The draft guidance on the special protocol assessment (SPA) process is an update on guidance from 2002 and delves into the meetings between pharmaceutical or biotech sponsors and the US Food and Drug Administration (FDA) to discuss plans for clinical trials.
Under the hopes that the SPA process will improve the quality of clinical trials, FDA has made significant changes from 2002 guidance, including:
- Clarification on which protocols are eligible for SPA;
- The addition of animal rule efficacy protocols intended to support approval for drugs and biologics;
- The addition of protocols intended to support approval of a biosimilar;
- And more detail about the content of an SPA submission, as well as clarification on the process for rescinding an SPA agreement.
SPA provides for the evaluation of protocols for trials that have not been initiated, meaning the existence of an SPA agreement does not guarantee that FDA will accept a new drug application (NDA) or biologics license application (BLA), or that the trial results will be adequate to support approval.
The following protocols are eligible for an SPA request:
- Animal carcinogenicity protocols.
- Drug substance and drug product stability protocols
- Animal efficacy protocols for studies intended to provide primary evidence of effectiveness required for approval or licensure for products developed under the animal rule (animal rule efficacy protocols).
- Protocols for trials intended to form the primary basis of an efficacy claim, and protocols for clinical or animal trials of bioequivalence or bioavailability that will form the basis of an efficacy claim.
- Any necessary trials to prove biosimilarity and/or interchangeability (e.g., protocols for comparative clinical trials that will demonstrate no clinically meaningful differences between the proposed biosimilar and the reference product, and protocols for clinical trials intended to support a demonstration of interchangeability).
Protocols are reviewed by FDA “for the adequacy and acceptability of critical elements of overall protocol design and analysis” and the SPA process allows time for FDA to respond to relevant questions posed by the sponsor.
The agency says it understands that the efficiency of its review of the SPA submission, the completeness of FDA’s answers to sponsor questions, and the quality of the future NDA or BLA may be improved by holding such a meeting before a submission.
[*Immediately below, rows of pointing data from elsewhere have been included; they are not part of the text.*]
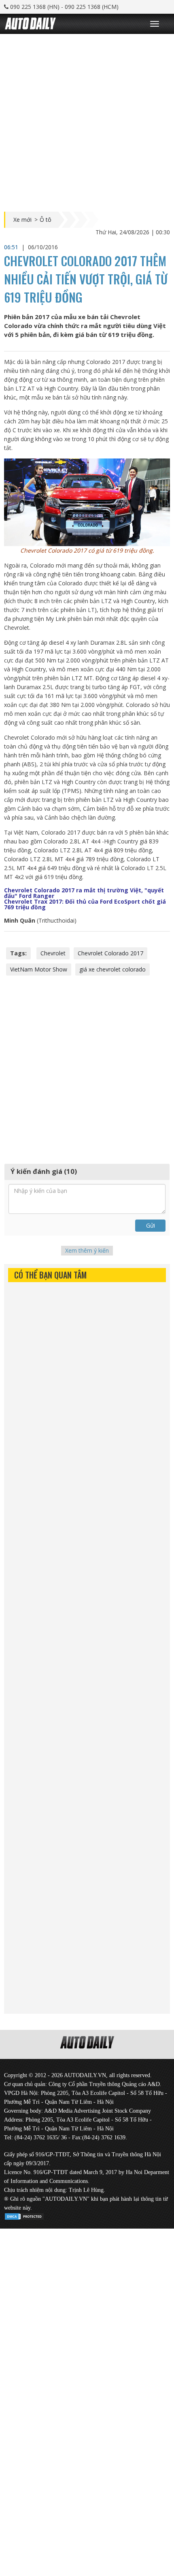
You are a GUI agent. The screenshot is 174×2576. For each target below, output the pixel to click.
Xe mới (22, 220)
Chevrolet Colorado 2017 (110, 953)
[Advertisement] (87, 121)
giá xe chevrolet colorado (112, 969)
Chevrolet (53, 953)
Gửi (150, 1225)
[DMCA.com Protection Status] (24, 2215)
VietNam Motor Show (38, 969)
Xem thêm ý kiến (87, 1250)
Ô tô (45, 220)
“For example, an SPA agreement for a protocol might communicate to the sponsor that FDA agrees with the proposed primary endpoint or the sample size estimate, but might not include a detailed review of the case report form; it might address the adequacy of and final timing of a radiographic procedure used to measure the primary endpoint, but might not comment on the use of three versus four interim radiographs,” FDA says.
FDA calls on sponsors to make every effort to identify unusual or potentially problematic aspects of the protocol and submit specific questions in their SPA request.
In addition to offering details on procedures for submitting a request, the content of that request and submission materials, the guidance delves into FDA’s assessment process, which involves determining if a submission is appropriate, how to revise the protocol prior to the meeting and the obligations FDA has in responding to sponsors.
The draft also includes information on the options a sponsor has if FDA does not agree to a meeting, how to initiate a trial without an SPA agreement and how to discuss any such disagreements.